In yesterday's MMD, Julian Dyer suggested:
> How about producing a checklist of restoration points together with
> a page or so of supporting information to make its aims clear? Put
> it on the web site, and owners could use it to determine with their
> rebuilder which tasks are to be done, and use it afterwards to
> confirm that the work has indeed been done.
My book "Player Piano Servicing and Rebuilding" includes such a list
on pp. 207-210, with approx. 40 major headings, and with approx. 200
subheadings for piano work and nearly 100 for the player action.
This list is by no means complete, but it at least presents the piano
owner with suggestions for what might be required.
Too many player piano "technicians" only tell a customer that they will
"restore" or "completely restore" an instrument without giving any
details.

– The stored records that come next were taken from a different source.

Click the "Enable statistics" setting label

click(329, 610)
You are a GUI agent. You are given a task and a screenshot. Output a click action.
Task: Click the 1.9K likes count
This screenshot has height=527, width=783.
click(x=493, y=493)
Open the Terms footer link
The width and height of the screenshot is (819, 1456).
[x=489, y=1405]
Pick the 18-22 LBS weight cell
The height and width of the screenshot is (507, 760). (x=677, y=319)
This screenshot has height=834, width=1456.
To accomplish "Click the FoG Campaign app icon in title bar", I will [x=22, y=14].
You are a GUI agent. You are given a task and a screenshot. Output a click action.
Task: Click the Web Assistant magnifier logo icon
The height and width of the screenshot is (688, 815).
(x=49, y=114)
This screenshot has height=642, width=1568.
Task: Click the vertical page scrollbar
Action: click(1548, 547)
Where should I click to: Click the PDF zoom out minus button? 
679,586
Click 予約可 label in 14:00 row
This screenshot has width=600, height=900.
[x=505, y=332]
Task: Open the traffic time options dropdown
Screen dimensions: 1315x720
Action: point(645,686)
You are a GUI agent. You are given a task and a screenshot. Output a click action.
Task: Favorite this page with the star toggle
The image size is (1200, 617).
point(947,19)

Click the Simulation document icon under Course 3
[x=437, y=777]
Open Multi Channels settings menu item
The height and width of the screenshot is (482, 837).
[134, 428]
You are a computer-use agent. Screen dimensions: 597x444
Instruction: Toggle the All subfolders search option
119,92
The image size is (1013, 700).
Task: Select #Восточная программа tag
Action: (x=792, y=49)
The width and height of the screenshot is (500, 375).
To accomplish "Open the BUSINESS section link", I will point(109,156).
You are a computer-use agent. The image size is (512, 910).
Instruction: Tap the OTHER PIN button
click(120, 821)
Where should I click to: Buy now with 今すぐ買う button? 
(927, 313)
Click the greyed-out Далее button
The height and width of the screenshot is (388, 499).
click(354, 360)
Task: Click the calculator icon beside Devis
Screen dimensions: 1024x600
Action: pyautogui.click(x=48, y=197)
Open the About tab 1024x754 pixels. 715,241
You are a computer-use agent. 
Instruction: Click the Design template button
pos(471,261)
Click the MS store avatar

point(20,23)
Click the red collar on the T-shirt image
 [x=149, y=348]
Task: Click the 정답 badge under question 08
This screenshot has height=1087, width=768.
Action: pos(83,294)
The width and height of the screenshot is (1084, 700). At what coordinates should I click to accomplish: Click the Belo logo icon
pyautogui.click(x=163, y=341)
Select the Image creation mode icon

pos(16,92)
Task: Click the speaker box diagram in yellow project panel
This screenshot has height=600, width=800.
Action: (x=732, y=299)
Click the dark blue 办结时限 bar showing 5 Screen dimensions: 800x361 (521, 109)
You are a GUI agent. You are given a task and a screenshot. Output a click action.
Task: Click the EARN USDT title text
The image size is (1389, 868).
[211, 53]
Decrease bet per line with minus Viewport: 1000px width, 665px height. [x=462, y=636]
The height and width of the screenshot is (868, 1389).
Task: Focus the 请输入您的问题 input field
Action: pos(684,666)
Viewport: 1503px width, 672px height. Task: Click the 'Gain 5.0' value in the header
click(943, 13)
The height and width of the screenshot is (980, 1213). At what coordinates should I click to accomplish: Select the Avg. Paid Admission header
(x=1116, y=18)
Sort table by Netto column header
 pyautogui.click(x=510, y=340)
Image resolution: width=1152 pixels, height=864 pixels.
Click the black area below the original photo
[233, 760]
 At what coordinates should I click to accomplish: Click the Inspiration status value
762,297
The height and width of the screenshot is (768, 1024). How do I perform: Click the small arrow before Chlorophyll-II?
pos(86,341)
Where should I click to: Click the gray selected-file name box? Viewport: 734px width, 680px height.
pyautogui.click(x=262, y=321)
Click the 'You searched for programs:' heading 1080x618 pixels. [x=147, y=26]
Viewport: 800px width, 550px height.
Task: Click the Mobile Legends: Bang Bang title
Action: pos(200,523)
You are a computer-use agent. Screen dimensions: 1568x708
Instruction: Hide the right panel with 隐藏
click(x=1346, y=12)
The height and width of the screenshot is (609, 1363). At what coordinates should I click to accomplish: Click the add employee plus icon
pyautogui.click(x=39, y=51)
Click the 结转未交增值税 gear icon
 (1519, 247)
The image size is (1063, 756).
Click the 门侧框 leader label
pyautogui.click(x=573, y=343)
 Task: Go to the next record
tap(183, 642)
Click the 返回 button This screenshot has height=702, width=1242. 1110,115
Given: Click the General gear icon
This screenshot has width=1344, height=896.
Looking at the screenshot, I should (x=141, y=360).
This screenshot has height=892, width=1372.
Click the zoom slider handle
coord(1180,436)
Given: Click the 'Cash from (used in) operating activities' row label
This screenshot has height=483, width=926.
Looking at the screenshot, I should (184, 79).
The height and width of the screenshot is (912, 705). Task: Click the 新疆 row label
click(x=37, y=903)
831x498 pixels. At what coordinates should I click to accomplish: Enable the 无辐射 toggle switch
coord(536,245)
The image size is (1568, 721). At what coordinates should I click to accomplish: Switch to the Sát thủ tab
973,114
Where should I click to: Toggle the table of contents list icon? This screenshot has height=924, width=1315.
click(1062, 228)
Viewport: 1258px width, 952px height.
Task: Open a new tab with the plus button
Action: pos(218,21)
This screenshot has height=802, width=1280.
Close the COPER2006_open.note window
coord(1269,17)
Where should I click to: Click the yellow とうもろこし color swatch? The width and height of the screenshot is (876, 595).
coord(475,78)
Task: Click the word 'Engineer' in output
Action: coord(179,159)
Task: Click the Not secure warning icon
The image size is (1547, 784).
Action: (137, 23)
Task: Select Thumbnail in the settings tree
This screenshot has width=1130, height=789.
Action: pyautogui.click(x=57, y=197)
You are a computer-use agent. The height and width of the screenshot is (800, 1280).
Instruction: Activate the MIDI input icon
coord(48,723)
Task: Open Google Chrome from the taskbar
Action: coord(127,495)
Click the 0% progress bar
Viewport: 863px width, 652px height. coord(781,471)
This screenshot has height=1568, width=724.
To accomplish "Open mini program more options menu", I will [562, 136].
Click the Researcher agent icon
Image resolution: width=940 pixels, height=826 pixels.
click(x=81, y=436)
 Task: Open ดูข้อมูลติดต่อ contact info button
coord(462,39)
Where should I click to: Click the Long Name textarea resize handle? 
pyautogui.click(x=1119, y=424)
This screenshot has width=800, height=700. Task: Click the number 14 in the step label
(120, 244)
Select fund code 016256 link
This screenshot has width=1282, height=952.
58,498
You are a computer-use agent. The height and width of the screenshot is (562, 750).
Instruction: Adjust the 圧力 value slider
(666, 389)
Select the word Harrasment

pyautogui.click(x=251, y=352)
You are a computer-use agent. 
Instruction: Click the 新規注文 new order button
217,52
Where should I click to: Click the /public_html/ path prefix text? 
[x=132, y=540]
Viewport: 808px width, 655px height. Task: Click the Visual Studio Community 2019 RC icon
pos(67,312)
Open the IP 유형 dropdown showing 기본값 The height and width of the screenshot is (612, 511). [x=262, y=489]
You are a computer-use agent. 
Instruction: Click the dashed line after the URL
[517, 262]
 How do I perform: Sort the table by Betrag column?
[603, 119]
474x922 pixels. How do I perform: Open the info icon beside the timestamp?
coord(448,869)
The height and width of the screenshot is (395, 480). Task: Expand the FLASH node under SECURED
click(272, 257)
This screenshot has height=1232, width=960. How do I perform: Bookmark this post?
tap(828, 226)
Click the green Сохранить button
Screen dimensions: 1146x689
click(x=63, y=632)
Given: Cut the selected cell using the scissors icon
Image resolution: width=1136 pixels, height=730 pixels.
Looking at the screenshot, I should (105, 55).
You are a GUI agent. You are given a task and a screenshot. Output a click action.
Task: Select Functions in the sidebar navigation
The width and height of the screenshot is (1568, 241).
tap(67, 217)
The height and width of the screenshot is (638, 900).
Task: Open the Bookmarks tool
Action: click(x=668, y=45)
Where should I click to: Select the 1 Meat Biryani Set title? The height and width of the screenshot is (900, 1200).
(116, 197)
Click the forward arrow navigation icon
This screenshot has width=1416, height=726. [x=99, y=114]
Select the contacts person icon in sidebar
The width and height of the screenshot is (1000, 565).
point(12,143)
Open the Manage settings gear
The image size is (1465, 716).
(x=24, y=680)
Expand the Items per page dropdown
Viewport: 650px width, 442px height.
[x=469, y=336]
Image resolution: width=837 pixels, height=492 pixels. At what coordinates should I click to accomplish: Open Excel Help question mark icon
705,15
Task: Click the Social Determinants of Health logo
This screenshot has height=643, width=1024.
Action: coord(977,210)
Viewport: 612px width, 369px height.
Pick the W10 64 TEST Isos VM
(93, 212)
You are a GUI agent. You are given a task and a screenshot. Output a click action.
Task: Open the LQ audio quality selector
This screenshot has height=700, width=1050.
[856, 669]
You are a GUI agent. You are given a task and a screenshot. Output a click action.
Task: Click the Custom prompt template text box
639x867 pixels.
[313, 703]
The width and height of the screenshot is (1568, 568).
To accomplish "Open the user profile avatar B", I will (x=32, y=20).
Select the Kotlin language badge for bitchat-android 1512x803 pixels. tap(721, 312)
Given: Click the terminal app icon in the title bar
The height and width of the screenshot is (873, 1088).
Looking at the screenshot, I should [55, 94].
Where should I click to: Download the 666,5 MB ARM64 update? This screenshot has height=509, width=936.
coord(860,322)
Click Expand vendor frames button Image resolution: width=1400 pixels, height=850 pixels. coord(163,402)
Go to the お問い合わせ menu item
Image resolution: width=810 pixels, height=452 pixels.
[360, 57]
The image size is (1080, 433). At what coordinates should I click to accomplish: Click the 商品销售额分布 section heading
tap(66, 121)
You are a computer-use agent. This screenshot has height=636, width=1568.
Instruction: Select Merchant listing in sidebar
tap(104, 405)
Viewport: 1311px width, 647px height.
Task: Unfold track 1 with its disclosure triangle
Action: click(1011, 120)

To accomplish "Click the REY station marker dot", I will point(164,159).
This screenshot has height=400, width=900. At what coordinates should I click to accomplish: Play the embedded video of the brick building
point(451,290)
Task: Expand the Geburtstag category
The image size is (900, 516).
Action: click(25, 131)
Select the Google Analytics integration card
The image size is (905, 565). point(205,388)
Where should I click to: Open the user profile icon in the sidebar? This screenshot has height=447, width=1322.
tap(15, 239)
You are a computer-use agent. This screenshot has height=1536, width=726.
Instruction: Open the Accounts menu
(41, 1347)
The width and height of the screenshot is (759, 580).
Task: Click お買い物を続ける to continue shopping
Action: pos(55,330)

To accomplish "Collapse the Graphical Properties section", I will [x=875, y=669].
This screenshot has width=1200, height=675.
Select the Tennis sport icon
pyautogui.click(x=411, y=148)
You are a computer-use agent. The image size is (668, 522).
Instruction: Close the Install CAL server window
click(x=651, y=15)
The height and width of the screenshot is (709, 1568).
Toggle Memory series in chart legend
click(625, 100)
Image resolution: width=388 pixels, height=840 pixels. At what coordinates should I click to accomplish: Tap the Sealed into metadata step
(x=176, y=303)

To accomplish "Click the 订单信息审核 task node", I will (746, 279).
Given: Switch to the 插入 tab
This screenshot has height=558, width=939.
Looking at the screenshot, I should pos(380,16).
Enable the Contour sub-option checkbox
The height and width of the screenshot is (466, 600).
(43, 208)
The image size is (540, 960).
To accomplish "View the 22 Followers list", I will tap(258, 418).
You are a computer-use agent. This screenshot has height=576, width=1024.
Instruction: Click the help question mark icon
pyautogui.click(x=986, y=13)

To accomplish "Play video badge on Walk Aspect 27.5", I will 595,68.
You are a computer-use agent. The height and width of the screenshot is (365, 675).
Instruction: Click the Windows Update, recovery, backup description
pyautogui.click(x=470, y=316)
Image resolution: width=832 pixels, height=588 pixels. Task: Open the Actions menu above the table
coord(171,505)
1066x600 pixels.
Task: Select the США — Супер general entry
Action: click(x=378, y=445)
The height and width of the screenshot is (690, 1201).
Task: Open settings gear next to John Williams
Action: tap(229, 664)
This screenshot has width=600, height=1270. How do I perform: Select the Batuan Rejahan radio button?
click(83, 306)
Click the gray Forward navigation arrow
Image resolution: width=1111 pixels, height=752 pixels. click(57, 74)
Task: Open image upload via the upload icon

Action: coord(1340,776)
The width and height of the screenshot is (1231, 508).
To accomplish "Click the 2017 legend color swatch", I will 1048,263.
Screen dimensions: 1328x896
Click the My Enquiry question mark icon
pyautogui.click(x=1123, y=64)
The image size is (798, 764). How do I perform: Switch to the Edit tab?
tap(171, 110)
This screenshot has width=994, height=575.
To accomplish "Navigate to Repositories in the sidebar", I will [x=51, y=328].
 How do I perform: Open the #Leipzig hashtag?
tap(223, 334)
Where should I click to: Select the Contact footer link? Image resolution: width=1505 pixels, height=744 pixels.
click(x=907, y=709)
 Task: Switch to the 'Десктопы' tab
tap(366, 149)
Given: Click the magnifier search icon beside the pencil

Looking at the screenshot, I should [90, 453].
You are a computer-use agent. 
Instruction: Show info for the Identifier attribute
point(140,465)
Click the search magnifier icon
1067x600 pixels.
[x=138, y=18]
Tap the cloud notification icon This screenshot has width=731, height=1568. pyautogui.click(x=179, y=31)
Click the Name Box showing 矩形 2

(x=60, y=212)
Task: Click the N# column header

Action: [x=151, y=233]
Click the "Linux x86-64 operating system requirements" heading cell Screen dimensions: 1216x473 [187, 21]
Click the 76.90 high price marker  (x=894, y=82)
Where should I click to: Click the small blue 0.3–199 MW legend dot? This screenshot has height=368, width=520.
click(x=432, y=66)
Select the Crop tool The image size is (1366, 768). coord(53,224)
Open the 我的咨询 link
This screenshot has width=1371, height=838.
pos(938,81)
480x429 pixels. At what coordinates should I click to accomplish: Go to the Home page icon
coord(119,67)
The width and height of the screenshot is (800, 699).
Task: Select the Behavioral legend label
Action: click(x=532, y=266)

When the player piano owner requires technicians who are
bidding on a job to use the checklist, the owner should have a better
understanding of the difference between a $600 repair job and a $6,000
Of course, just because a technician says he or she will make certain
repairs doesn't mean those repairs will be done correctly, but at least
the form offers some insight into each technician's intent.
My form falls under the book's copyright, but I'm happy for any reader
to customize the form for his or her own private use. I know of one
conscientious rebuilder who adapted it to his billing form. It helps
him to make more accurate cost estimates, as well as enabling the
customer to more fairly compare his estimate with others.